Roma, 15 dicembre – Si conclude oggi la festa-kermesse di Fratelli d’Italia, “Atreju”, che quest’anno si è svolta nelle cornice del Circo Massimo. Tra conferenze e dibattiti sorge però una domanda: la “Via Italiana”, tema scelto per l’edizione di quest’anno, quale sarà?
Atreju tra partecipazione e Milei
Atreju non ha nulla da dire o non sa dirlo? Effettivamente dopo quasi una settimana di festa rimane veramente poco da commentare: tra sfottò politici ai dem e personaggi scontati ciò che balza agli occhi è un partito al bivio tra le possibilità di un percorso politico che non è ancora carne e nemmeno pesce. Diremo un Atreju di Schrödinger. Infatti le uniche cose degne di nota saltate fuori dalla passerella del Circo Massimo sono due e per altro tracciano percorsi agli antipodi: una è l’intervento del presidente argentino Javier Milei, l’altra l’annuncio del ministro del lavoro Elvira Calderone di intraprendere la proposta di legge sulla partecipazione dei lavoratori alla gestione e agli utili d’impresa. Il dubbio sorge spontaneo: cos’è FdI, la bimba bagnata che sbava sull’ultra liberismo o l’erede del Manifesto di Verona? La faccenda si fa finalmente interessante: la cogestione delle imprese è prevista dall’Articolo 46 della Costituzione, plasmato dall’ex Fascista e corporativista Amintore Fanfani. Un articolo volutamente ignorato per tantissimi anni e di cui proprio il Movimento Sociale Italiano, all’inizio di ogni nuova legislatura, seguiva la prassi di chiederne formalmente l’attuazione.

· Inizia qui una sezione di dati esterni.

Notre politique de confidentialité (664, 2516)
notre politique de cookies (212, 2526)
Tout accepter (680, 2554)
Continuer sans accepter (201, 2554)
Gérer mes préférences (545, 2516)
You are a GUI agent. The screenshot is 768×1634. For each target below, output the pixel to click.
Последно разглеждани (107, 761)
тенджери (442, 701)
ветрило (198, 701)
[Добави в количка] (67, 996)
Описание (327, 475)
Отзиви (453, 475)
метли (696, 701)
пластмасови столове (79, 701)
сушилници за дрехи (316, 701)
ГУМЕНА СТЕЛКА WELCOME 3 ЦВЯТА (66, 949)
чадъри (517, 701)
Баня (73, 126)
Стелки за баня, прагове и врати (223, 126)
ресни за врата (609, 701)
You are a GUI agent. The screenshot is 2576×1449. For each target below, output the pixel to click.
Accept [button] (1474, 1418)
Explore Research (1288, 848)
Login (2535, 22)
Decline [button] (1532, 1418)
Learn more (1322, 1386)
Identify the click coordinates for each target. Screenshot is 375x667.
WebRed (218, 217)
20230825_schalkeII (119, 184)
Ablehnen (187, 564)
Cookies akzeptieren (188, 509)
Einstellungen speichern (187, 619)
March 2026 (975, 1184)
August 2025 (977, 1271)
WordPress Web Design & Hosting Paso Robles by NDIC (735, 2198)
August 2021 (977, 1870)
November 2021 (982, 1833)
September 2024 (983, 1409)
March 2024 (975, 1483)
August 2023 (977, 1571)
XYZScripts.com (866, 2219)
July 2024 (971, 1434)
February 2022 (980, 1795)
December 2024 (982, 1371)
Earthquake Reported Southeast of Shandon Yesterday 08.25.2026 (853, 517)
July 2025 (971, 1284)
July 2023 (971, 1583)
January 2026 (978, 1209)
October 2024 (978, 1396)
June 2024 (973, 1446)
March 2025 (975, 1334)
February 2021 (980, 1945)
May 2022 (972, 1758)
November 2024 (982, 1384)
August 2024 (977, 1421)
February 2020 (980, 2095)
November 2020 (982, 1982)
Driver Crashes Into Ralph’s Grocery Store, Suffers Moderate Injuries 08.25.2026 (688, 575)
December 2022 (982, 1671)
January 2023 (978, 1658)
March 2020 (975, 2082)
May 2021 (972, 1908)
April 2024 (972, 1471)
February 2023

Un eredità culturale della migliore esperienza nazional-sindacalista italiana, partita dall’esperienza Corridoniana per sfociare ovviamente nel tentativo rivoluzionario Fascista della socializzazione delle imprese. Insomma, forse si tratterebbe del primo passo veramente identitario e degno di nota di questo governo che ovviamente richiede uno sforzo di coraggio senza precedenti. Letteralmente: l’MSI finiva sempre subissato dai fischi del PCI (il primo atto di governo ufficiale del CLN fu proprio l’abolizione della socializzazione delle imprese).
Qual è la Via Italiana?
Ora, invitare qualcuno non vuol dire certo adottarne il programma politico, ma la standing ovation per Milei stona per diversi motivi. Sussiste certamente la critica ad ogni sistema parassitario di solo assistenzialismo a fronte di un’economia basata sul lavoro. Crediamo però che quello che intende Milei è diametralmente diverso alle posizioni di una “destra sociale” e non ha proprio nulla di culturalmente rivoluzionario, come invece ha sostenuto la Meloni chiamando sul palco l’ospite. Le parole hanno un peso: se il Premier ritiene rivoluzionario il programma di abolizione sistematica di ogni struttura pubblica come scuola e sanità in favore di un utopistico “capitale umano” e “stato minimo”, la festa invece di Atreju poteva chiamarsi tranquillamente Al Capone. Qui nessuno è fan del capitalismo di stato in salsa Sovietica, ma questo contraltare ideologico anarcoide, libertario e conservatore farebbe comunque rivoltare nella tomba i pensatori di quella “Terza via”, italiana ed europea, che fu la tradizione italiana da Orano ad Olivetti (in mezzo sappiamo benissimo cosa c’è stato e Chi).
Guardare al futuro
È giusto guardare al futuro senza troppi torcicollo. Ecco perché ci sembra giunta l’ora, come affermiamo da tempo qui sul Primato Nazionale, che si arrivi finalmente alla Partecipazione. Un’idea che porta con sé un potente destino organico e rivoluzionario per l’Italia e l’Europa. Socializzare le masse e rendere il lavoro un soggetto politico sono obiettivi avanguardistici che sfidano il capitalismo finanziario “classico” e non hanno niente a che vedere con il liberismo sfrenato e utopico del premier argentino. Ricette per altro già fallite. Due anime sembrano contendersi il destino di Fratelli d’Italia, entrambe possibili e percorribili: una può portare su scenari mai visti, l’altra ci renderà un paese del terzomondo. Una è vanga che scava la terra per fecondarla di lavoro, l’altra una motosega che taglia tutto allo stesso piano.